## Exercise prompt
The lines you should transcribe are those from the one containing "You are a computer-use agent." to the end of the listing below, exactly, with pictures left out.

## Data supplied
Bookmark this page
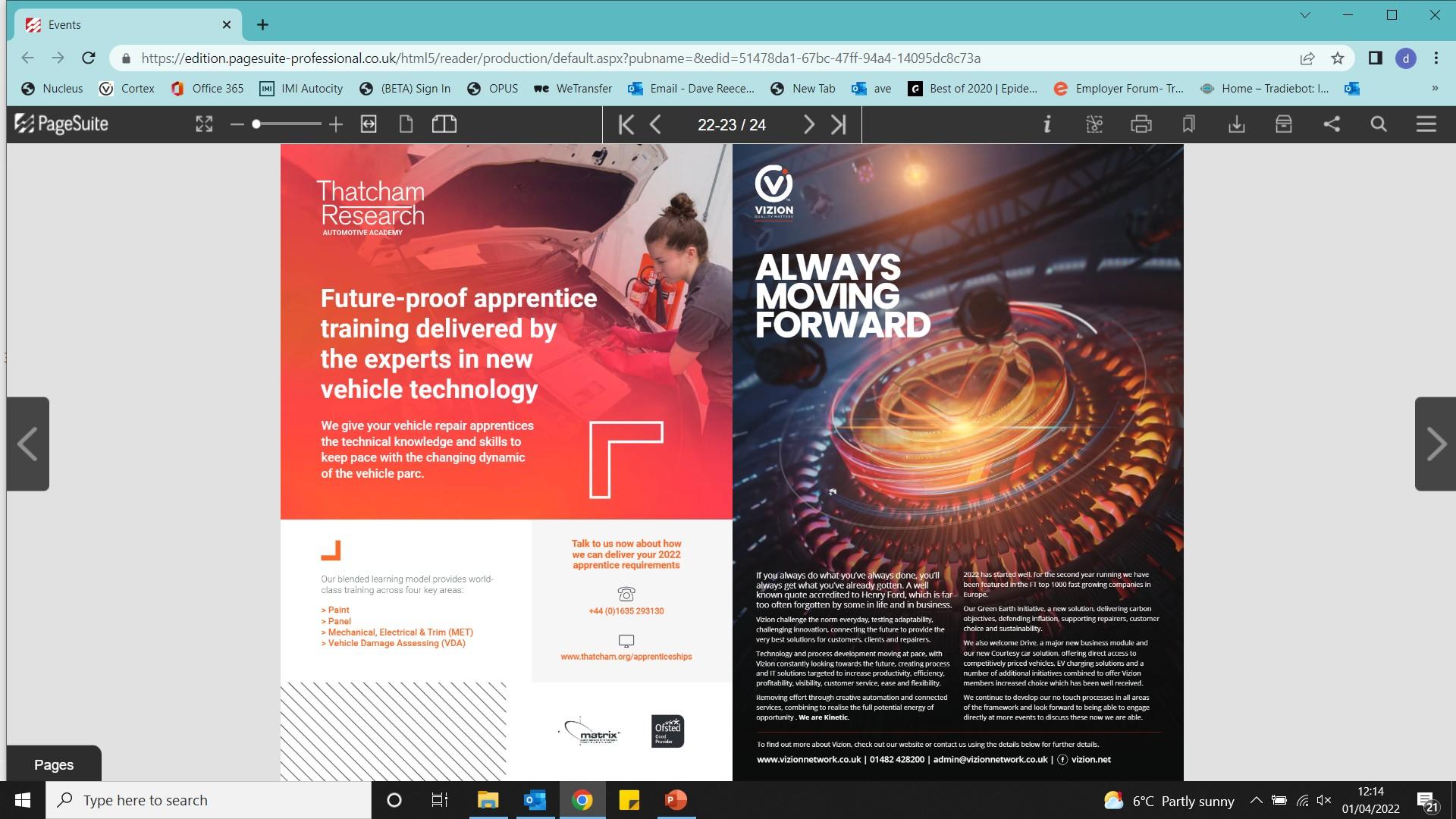The height and width of the screenshot is (819, 1456). pyautogui.click(x=1188, y=124)
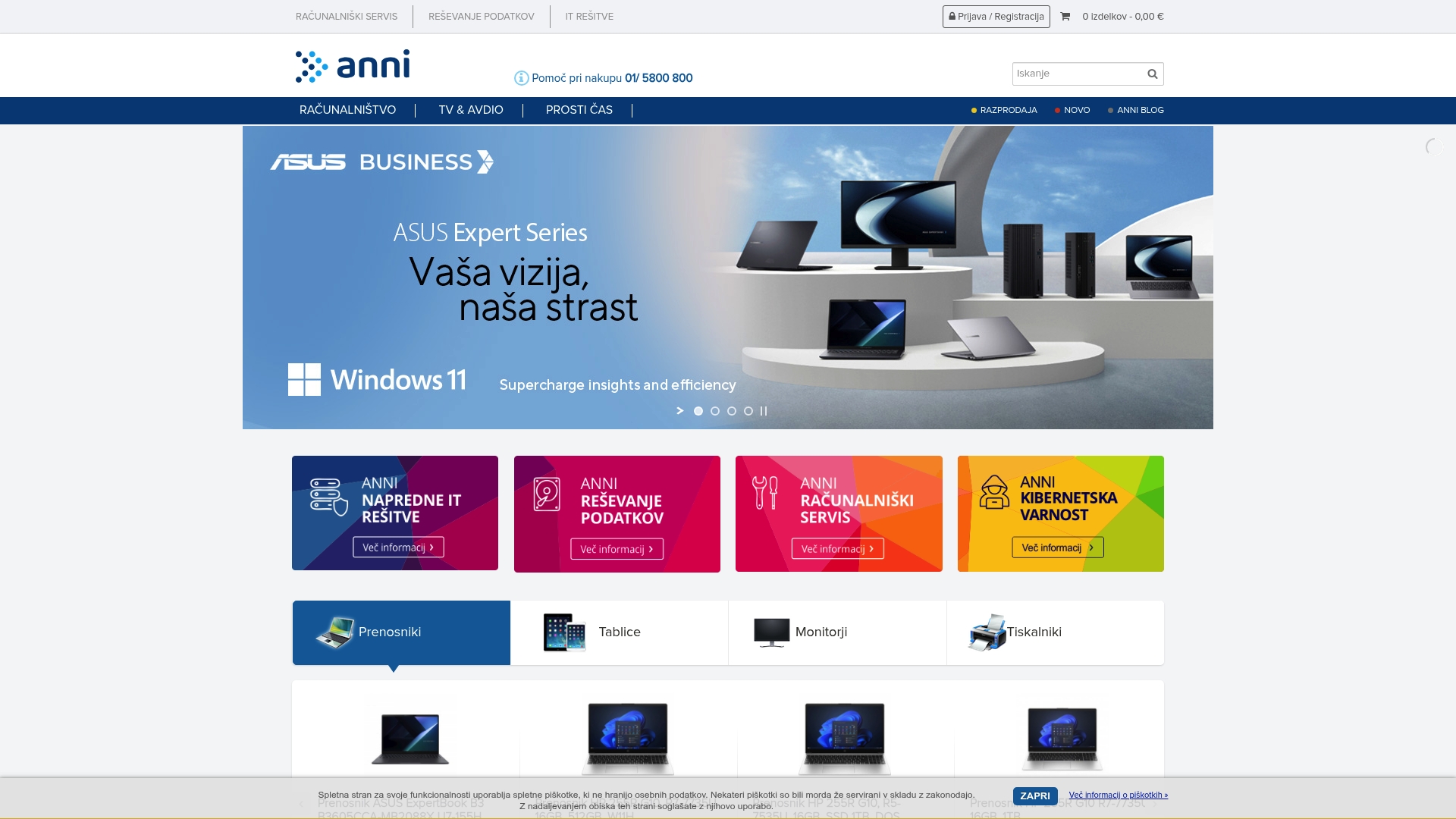Click inside the Iskanje search field
1456x819 pixels.
coord(1077,74)
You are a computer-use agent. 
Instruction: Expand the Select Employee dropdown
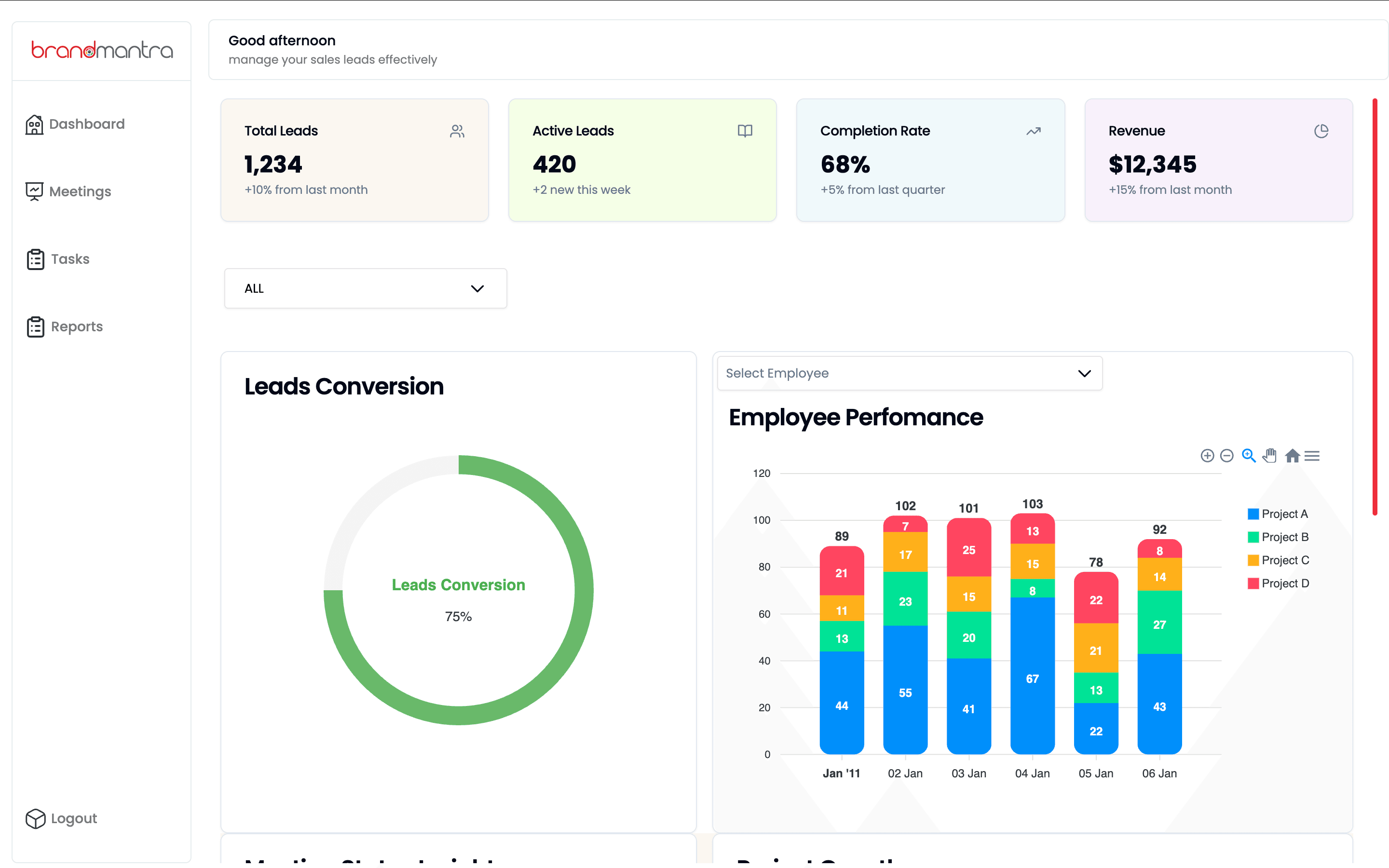click(909, 374)
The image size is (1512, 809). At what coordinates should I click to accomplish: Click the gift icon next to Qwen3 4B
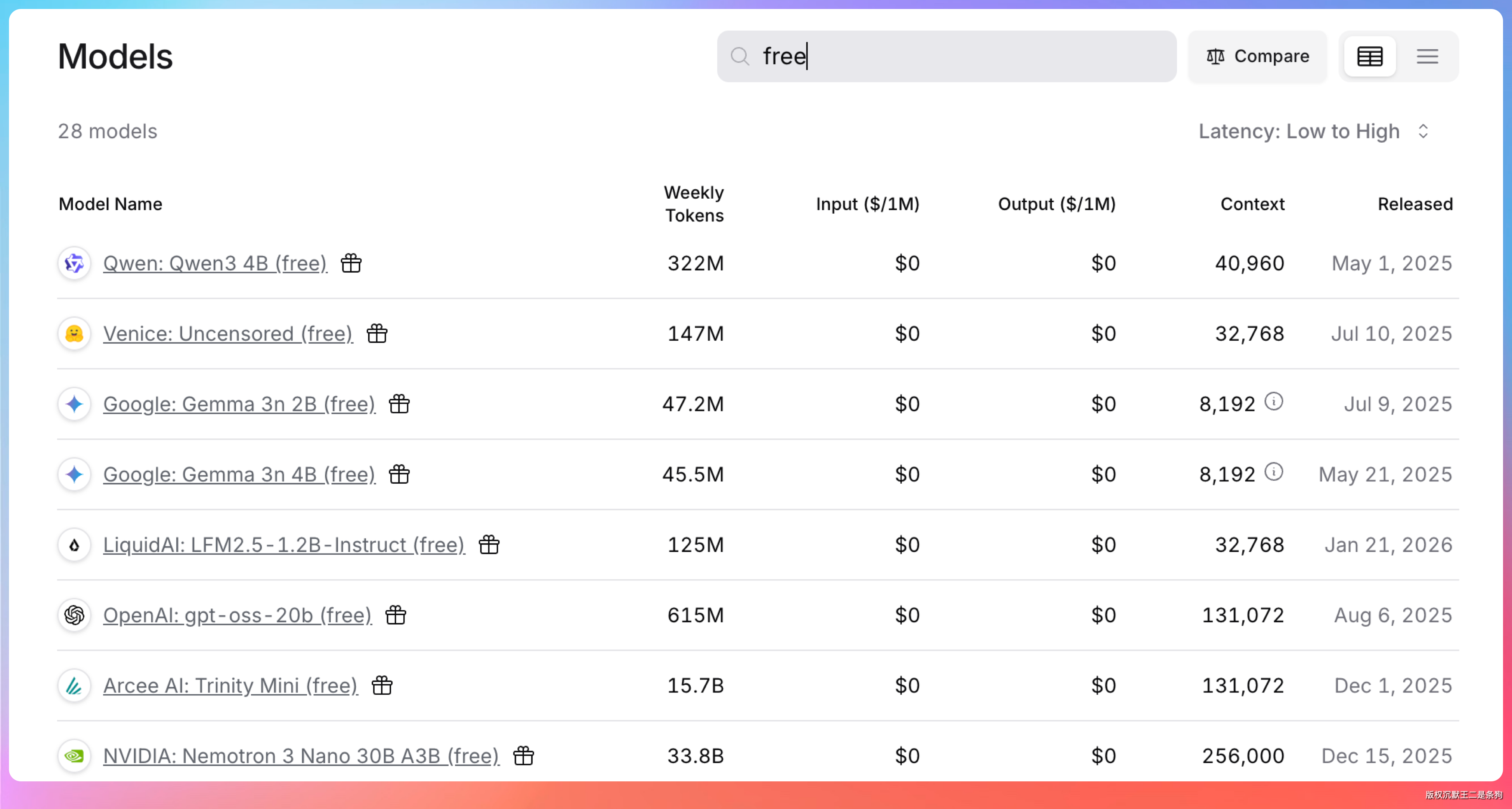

## Answer box
You are a computer-use agent. 
Instruction: Expand the Select Employee dropdown
click(909, 374)
The image size is (1512, 809). At what coordinates should I click to accomplish: Click the gift icon next to Qwen3 4B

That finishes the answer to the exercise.